Wir brauchen Herzlichkeit und Durchsetzungsvermögen, um genau das zu erreichen, was uns wichtig ist. Freundlichkeit ohne Stärke verpufft, man wird nicht ernst genommen (dazu Kap. 10.4 Chefin werden). Aber Stärke ohne Herzlichkeit kann zur Grausamkeit werden.

2 Das Geheimnis guter Beziehungen

2.1 Menschen suchen Kooperation

Menschen handeln, weil sie Zuwendung und Wertschätzung erhalten wollen. Das ist eine biologisch begründete Motivation für das menschliche Handeln. Das Gehirn belohnt gelungene Kooperation mit Botenstoffen, die Wohlbefinden und Gesundheit erzeugen Die Meinung der Mensch sei zuerst auf Egoismus und Konkurrenz eingestellt, wurde wissenschaftliche widerlegt. (vgl. Bauer)

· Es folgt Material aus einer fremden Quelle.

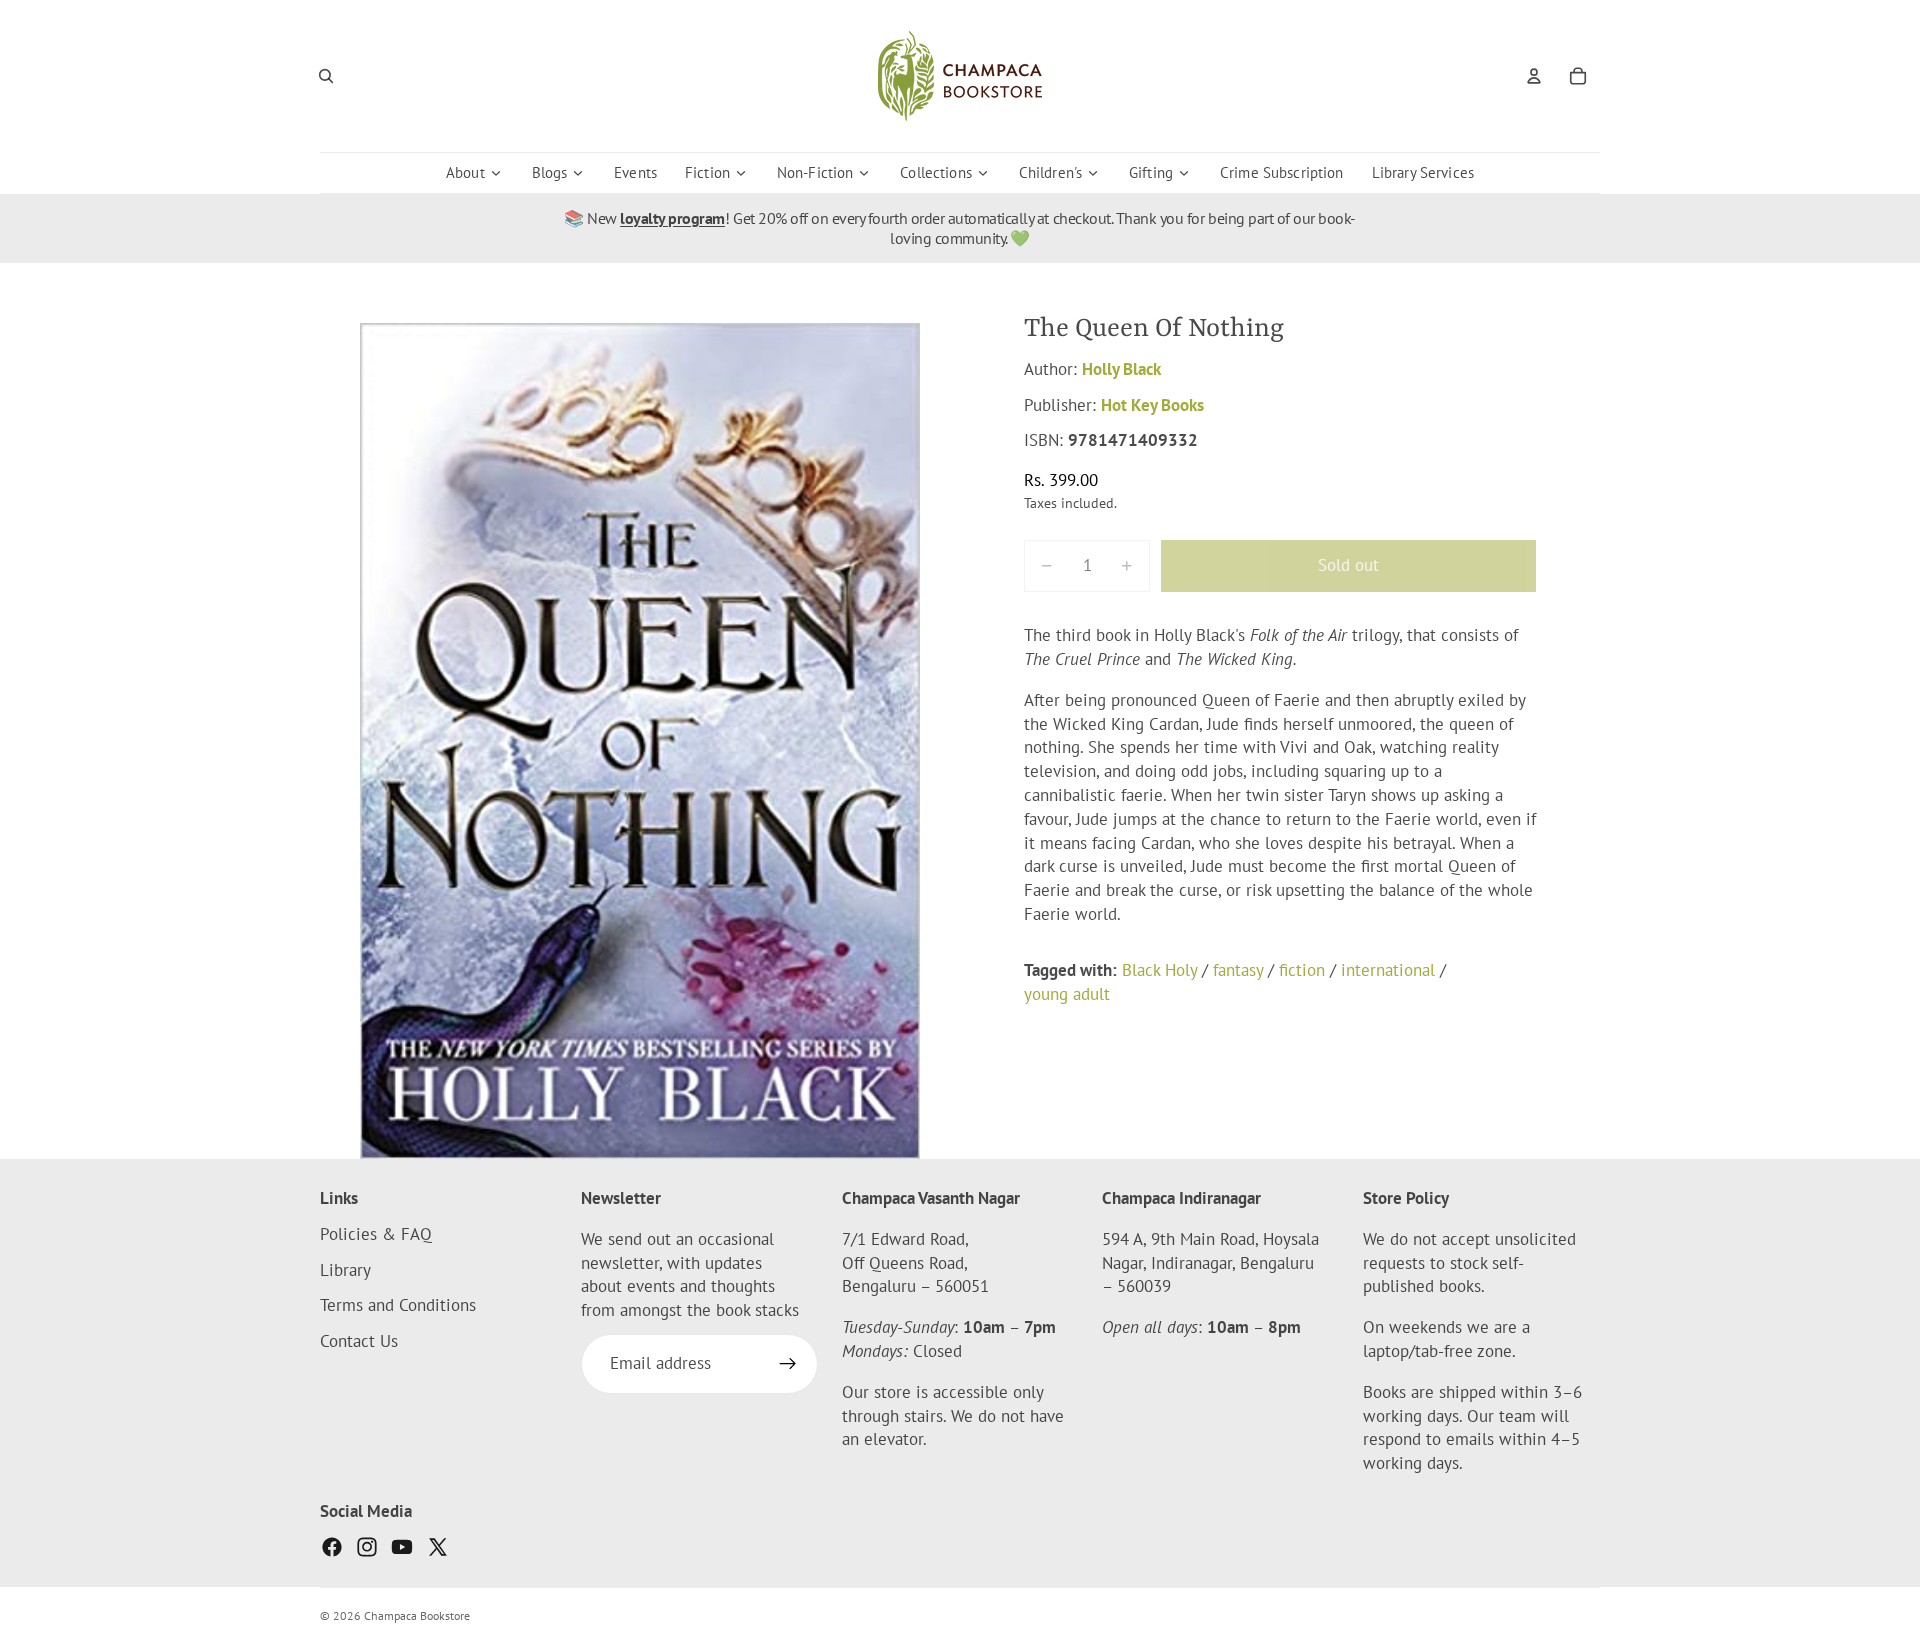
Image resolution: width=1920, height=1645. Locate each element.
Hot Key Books (1152, 405)
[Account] (1534, 76)
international (1388, 970)
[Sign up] (788, 1365)
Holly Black (1121, 369)
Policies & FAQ (376, 1234)
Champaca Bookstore (417, 1615)
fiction (1302, 970)
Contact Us (359, 1342)
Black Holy (1159, 970)
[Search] (326, 76)
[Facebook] (332, 1547)
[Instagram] (367, 1547)
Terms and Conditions (398, 1306)
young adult (1067, 994)
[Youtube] (402, 1547)
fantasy (1238, 970)
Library (345, 1270)
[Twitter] (438, 1547)
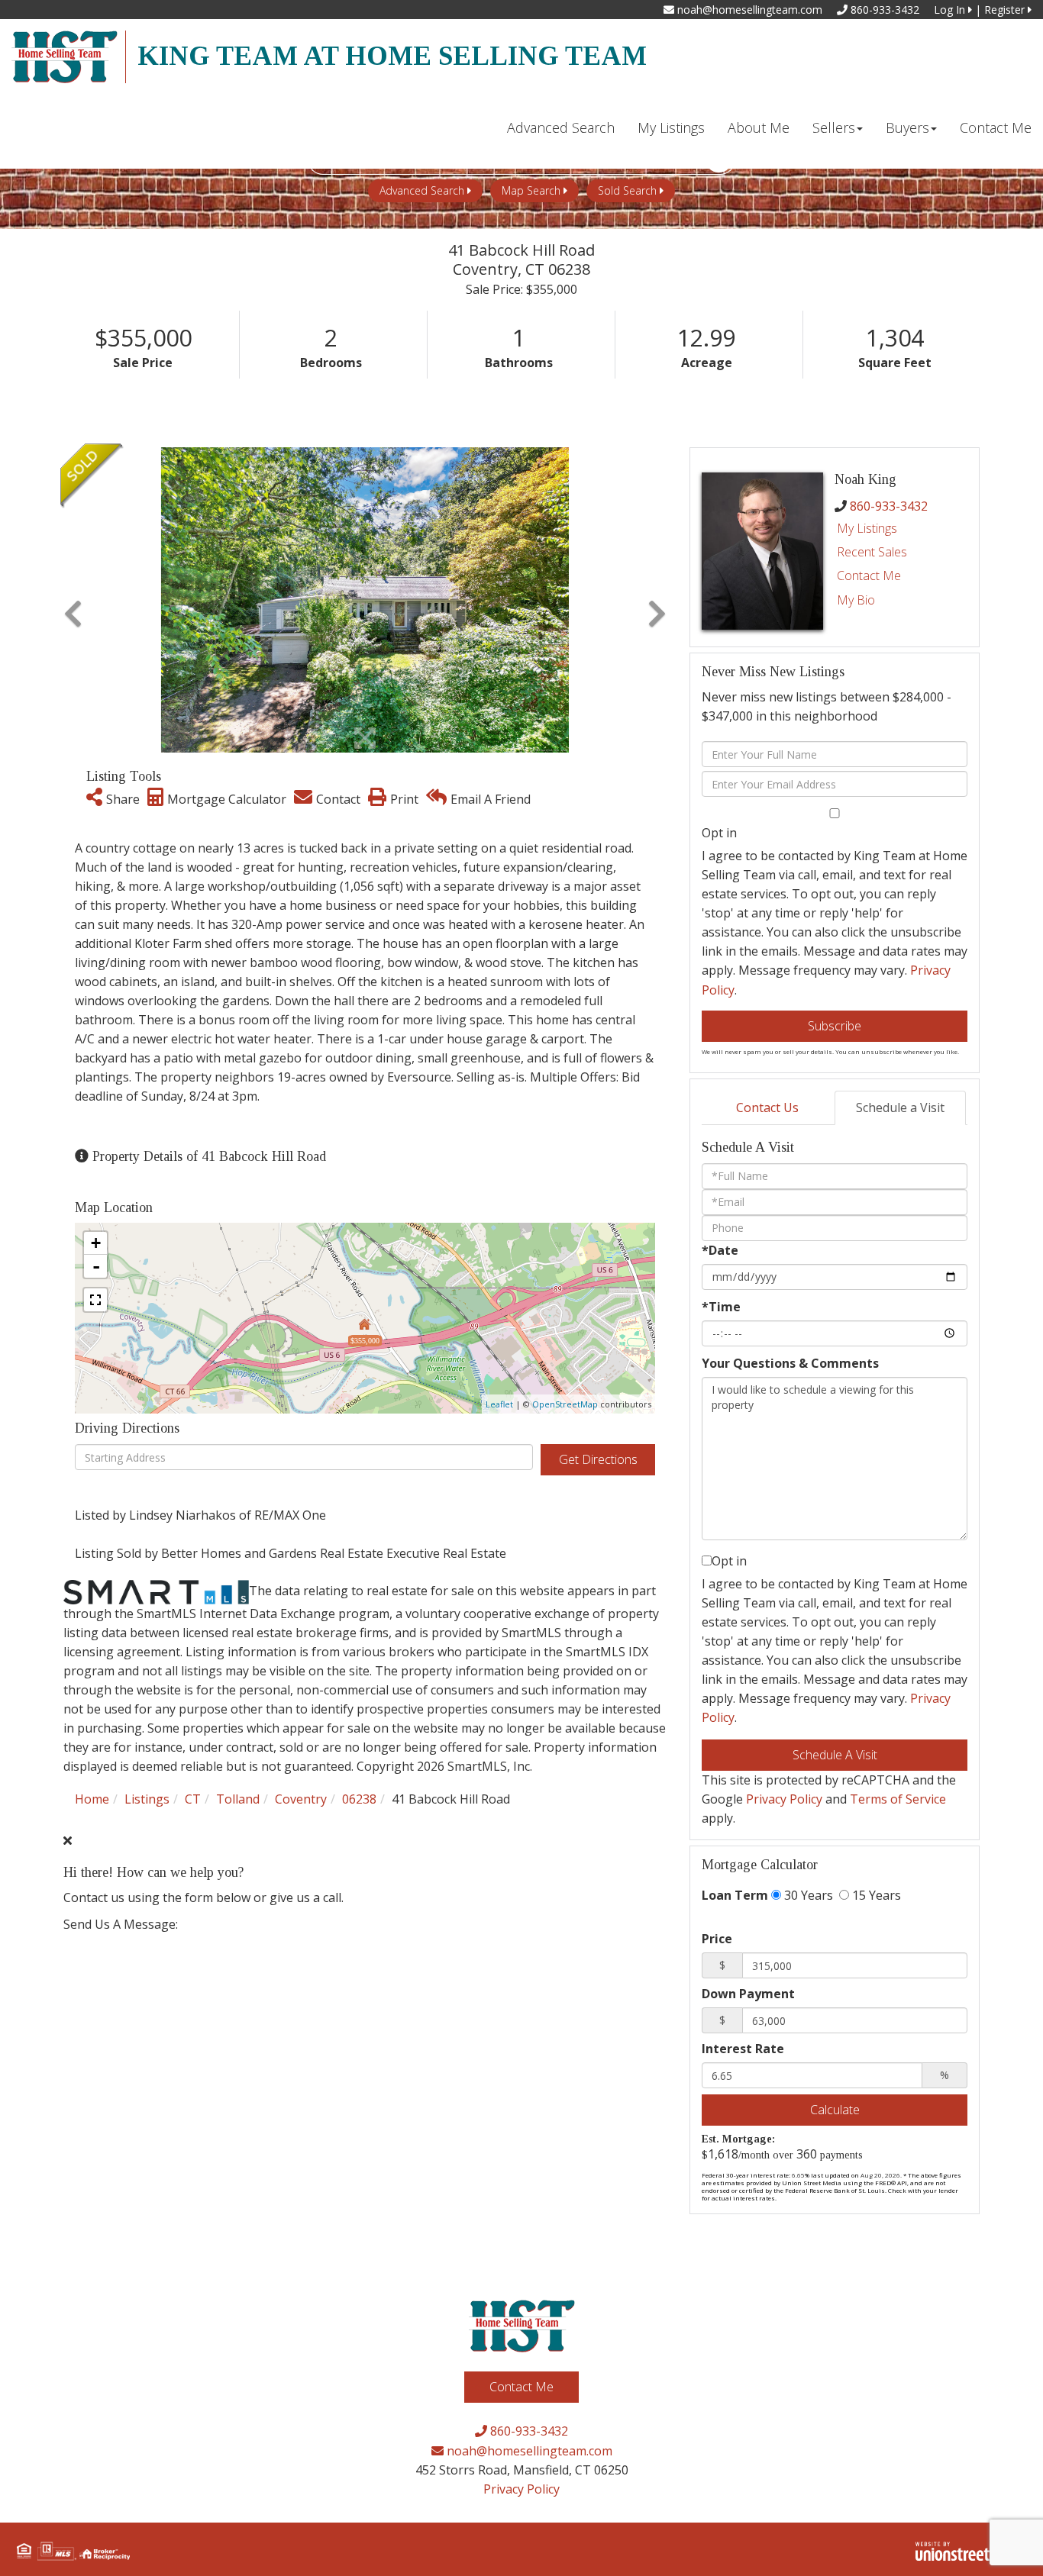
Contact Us (767, 1107)
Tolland (238, 1799)
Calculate (835, 2109)
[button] (72, 600)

Kinder haben als eine biologische Grundtendenz den Wunsch nach Zuwendung und Anerkennung. Kinder suchen nach Kooperation und haben die Fähigkeit zur Empathie. Bereits im Alter von 18 Monaten leisten Kleinkinder von sich aus, ihren Möglichkeiten entsprechend, Hilfe, wenn sie erkennen, dass eine erwachsene Person bei einer Tätigkeit alleine nicht zurechtkommt (vgl. Kirschner 2013). Der Leiter des Max Planck Instituts für anthropologische Forschung in Leipzig weist in seinen Studien mit Säuglingen und Kleinkindern nach, dass Säuglinge bereitwillig teilen und sich hilfsbereit verhalten:

„Offenbar besitzt der Mensch eine angeborene Neigung zur Kooperation. Die heute bei Kleinkindern sichtbaren Formen von Zusammenarbeit sind vermutlich ein Abbild der frühesten kollektiven Aktivitäten der Menschheitsgeschichte: Vor über 500 000 Jahren sicherte eine effektive Zusammenarbeit bei der Nahrungssuche das Überleben und gab den entscheidenden Anstoß zur Entwicklung der einzigartigen geistigen Fähigkeiten und des inneren Antriebs des Menschen. Ab dem vierten Lebensjahr entwickeln Kinder ein Gefühl für die soziale Gruppe und übernehmen schrittweise die moralischen Werte ihrer Kultur. Der moderne Mensch entwickelte wahrscheinlich soziale Normen, um die Herausforderungen immer komplexerer Gesellschaftsstrukturen zu meistern.“ (Thomasello,2014)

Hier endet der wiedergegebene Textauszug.